Tariffs of between five and 10 percent will take effect on some 5,200 US products on Monday, on the same day as the new US duties, it said.
The tit-for-tat measures are the latest in an ongoing trade dispute between the world’s two largest economies. The two sides already traded tariff salvos on $50bn in goods from each country in the summer.
China also announced it was lodging a new complaint at the World Trade Organization in its tariffs battle with the United States.
Beijing had previously warned it would target $60bn in US goods if Trump made good on his threat to impose the new tariffs. The lower Chinese figure highlights Beijing’s inability to match the US dollar-for-dollar in a tariff war.
The US imported about $500bn worth of products from China last year, compared to $130bn in US goods imported by the Asian country.
The rates will be levied at five to 10 percent, instead of the previously proposed five, 10, 20 and 25 percent rates, according to the Chinese finance ministry’s website.
Trump warned tariffs would increase to 25 percent on January 1 unless the two countries reach a deal on trade.
“We’re having a tremendous impact on China. We’re doing a very good job with China,” he said on Tuesday. “China wants to come over and talk. And we are always open to talking. But we have to do something.”
The US president said any retaliatory measures from China would force the US to “immediately pursue phase three”, which is tariffs on $267bn of additional imports.
China’s finance ministry said it will respond accordingly if the US further increases taxes.
The latest tariffs come after talks between the two countries failed to resolve the trade dispute.
US Treasury Secretary Steven Mnuchin invited top Chinese officials to a new round of discussions last week, but no meeting has been scheduled.
Trump has said the tariffs aim to force a change in Chinese trade policies that he says pose “a grave threat to the long-term health and prosperity of the United States economy”.
“China has been taking advantage of the United States on trade for many years. They also know that I am the one that knows how to stop it,” he said in a statement on Twitter on Tuesday.
Analysts have warned US companies could face a Chinese consumer backlash.
“If the Chinese people believe that they are being maligned they will boycott. You’re already starting to see some anti-American sentiments saying, ‘I’m not going to buy that, it’s American’,” China analyst Einar Tangen told Al Jazeera.
LNG takes a hit
Liquefied natural gas (LNG), mineral ores, coffee and various types of edible oil will be among the US products subject to the 10 percent tax.

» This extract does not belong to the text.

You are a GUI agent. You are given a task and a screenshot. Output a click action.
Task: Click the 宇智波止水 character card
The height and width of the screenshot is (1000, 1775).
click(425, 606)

Tariffs on LNG casts a shadow over US plans for new export terminals that were expected to turn the United States into the world’s second largest LNG seller, and undermine Trump’s drive to make the United States a global energy leader.
LNG, which involves liquefying gas to so that it can be transported by ship rather than pipeline, has become one of the fastest growing commodity trades as nations seek cleaner fuels.
New US terminals were expected to account for 60 percent of all new LNG production coming to market by 2023, according to industry data.
Stacey Morris, director of energy research at Alerian Indexes, said tariffs would “likely be a negative for LNG projects in the US looking to secure future sales contracts with Chinese customers”.